The primary lesson that Lichtenstein derives from the past is that labor and its friends must act as “difficult and demanding allies of our president.” According to Lichtenstein, that is precisely what labor and its allies did during the 1930s and 1960s. Labor and civil rights movements, he claims, “achieved their greatest influence when the Democratic administrations in power perceived the leadership of these social movements as troublesome, unreliable, and unpredictable…” Moreover, he adds that Franklin D. Roosevelt’s White House advisers worried constantly about John L. Lewis, Phillip Murray, and Walter Reuther “going off the reservation.”
I have read and used the same White House files that Lichtenstein cites, but I draw quite different lessons from them. Between 1934 and 1936, when Lewis and other labor leaders provided the president and the Democratic Party with their firmest support, the president, his party, and the unions made their greatest gains. Union success resulted as much from White House support as from worker militancy and turbulent and contentious strikes.

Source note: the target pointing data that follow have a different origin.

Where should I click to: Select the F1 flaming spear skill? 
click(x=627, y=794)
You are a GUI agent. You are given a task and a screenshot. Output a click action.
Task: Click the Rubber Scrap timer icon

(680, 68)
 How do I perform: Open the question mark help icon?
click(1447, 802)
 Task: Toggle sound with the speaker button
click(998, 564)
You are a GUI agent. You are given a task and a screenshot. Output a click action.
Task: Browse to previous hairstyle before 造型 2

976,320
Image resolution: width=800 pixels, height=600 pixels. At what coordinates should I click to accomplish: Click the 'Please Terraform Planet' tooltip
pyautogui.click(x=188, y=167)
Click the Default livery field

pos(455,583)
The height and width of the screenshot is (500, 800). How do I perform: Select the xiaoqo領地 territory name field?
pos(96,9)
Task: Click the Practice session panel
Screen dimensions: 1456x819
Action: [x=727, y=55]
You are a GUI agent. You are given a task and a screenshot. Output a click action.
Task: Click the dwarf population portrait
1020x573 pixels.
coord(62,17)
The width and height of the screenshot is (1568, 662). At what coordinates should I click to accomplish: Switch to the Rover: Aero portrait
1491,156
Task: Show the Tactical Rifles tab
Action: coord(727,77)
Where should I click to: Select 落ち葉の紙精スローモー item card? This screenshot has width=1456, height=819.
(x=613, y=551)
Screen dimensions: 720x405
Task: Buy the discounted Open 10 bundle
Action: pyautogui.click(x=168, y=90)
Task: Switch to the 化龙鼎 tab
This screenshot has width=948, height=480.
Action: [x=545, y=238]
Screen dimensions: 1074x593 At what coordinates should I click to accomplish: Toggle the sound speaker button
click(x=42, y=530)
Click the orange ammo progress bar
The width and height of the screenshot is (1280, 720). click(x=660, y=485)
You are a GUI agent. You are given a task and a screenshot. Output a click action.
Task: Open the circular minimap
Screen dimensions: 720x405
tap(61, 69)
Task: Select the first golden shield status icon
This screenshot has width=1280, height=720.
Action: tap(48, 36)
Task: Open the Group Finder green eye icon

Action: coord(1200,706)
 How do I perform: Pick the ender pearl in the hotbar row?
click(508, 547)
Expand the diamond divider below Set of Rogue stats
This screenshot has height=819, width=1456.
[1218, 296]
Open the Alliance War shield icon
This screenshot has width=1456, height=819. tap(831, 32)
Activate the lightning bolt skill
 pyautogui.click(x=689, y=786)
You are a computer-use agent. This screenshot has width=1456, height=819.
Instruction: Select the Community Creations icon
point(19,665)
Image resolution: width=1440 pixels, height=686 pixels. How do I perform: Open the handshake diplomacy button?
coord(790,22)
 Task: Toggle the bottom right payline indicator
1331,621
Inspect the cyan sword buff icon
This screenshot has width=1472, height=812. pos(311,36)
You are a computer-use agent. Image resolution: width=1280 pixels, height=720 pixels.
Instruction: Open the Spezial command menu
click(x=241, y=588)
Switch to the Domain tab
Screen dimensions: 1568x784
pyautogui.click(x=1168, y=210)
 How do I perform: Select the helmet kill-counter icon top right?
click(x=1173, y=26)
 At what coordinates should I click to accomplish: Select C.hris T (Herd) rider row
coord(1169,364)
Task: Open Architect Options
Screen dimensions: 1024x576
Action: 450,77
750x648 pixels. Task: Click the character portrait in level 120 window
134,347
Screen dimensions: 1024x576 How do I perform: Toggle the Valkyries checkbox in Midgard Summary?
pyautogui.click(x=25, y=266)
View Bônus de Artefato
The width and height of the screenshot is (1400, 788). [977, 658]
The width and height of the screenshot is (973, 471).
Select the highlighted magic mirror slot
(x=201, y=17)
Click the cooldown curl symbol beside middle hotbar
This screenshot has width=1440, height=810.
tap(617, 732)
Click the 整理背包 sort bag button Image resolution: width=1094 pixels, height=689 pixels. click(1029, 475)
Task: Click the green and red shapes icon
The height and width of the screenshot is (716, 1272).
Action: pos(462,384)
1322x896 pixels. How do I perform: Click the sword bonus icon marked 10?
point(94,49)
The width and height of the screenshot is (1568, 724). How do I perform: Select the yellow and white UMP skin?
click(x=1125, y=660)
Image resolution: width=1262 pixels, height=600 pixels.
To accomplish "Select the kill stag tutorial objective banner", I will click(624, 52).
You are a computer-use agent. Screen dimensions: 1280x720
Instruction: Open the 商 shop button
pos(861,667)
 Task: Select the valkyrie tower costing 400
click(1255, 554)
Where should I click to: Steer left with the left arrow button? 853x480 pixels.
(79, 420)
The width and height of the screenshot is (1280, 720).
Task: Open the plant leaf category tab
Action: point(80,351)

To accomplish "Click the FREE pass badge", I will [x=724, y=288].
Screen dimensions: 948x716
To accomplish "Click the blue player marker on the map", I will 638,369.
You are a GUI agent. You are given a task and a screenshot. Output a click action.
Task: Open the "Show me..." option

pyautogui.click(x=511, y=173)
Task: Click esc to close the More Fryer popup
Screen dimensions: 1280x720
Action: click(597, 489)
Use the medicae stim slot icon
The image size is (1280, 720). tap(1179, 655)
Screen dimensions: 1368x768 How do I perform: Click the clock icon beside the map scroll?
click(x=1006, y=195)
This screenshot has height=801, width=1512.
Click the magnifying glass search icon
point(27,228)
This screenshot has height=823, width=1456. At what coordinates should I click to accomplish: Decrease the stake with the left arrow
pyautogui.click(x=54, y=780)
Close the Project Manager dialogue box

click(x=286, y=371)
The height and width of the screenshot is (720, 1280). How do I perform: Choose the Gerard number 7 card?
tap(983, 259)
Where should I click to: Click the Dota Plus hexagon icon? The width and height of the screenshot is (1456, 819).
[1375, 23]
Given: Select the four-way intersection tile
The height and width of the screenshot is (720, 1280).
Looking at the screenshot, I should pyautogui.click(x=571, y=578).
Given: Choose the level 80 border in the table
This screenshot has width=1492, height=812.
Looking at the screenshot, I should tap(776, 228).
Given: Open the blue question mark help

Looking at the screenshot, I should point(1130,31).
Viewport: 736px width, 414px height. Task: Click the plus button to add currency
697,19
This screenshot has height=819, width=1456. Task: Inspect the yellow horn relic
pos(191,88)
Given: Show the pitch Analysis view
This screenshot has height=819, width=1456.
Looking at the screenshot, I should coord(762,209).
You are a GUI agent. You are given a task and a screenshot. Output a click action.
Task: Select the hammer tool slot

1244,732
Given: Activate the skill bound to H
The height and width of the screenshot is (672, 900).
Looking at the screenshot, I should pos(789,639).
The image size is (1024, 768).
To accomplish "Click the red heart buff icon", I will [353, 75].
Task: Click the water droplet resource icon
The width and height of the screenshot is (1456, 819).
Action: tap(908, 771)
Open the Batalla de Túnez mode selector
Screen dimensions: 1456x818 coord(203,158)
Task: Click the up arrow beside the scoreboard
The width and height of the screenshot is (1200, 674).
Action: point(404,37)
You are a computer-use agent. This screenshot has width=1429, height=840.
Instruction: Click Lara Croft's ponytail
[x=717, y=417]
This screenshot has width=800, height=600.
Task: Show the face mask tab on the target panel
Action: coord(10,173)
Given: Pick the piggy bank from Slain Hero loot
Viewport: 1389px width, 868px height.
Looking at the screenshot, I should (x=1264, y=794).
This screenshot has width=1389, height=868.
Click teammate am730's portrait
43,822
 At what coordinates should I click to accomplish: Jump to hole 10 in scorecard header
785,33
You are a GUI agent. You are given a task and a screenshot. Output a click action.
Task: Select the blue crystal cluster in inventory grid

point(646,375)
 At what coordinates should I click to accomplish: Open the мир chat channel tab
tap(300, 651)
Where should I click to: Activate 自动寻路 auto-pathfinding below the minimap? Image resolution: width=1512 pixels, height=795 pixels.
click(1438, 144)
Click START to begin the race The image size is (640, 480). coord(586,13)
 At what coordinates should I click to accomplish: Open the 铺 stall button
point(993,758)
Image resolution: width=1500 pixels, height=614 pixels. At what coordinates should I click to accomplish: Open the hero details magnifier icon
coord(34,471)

Such success not only generated growing opposition to Roosevelt from the usual right-wing suspects identified by Lichtenstein, but also created enormous disquiet among elements within the Democratic electoral coalition. In the aftermath of the great Flint sit-down strike and a wave of others that culminated in the violent Little Steel Strike of 1937, Roosevelt’s political advisers warned him that labor militancy, including worker infringements on property rights, were turning many voters and even more moderate union members against the administration. They advised the president that labor’s militant and more radical factions had no alternative to the Democrats, and that it was time to assuage the unease of those made uncomfortable by labor militancy. Hence when Lewis appealed to Roosevelt for support in the course of the Little Steel Strike, the president responded by declaring “a plague on both your houses,” big capital and big labor.
Roosevelt read the common mind more accurately than Lewis, whose response to the president as cited by Lichtenstein reads like the sorrows of an unrequited suitor. Yes, the public that listened to Father Coughlin and Huey Long detested Wall Street, international financiers, and giant corporations but it also disliked “big labor” and its militant, sometimes violent adherents.
Did Lewis gain anything for himself, his union, and the broader labor movement by “going off reservation,” partly in 1937, and more decisively 1940 by endorsing Wendell Willkie for president? Unlike Lichtenstein, I believe that Lewis failed on all counts. His failure would have been even grander had the Republican Party nominated his preferred candidate in 1940, Herbert Hoover, but even Republicans were not that foolish. In the election, Lewis’s closest union allies, including most of the officials in the United Mine Workers (UMW) and union members in CIO strongholds and coal-mining towns, voted Democratic. Only Communist Party affiliated labor leaders and their union loyalists still in their “Yanks are not coming” phase followed Lewis into the political wilderness.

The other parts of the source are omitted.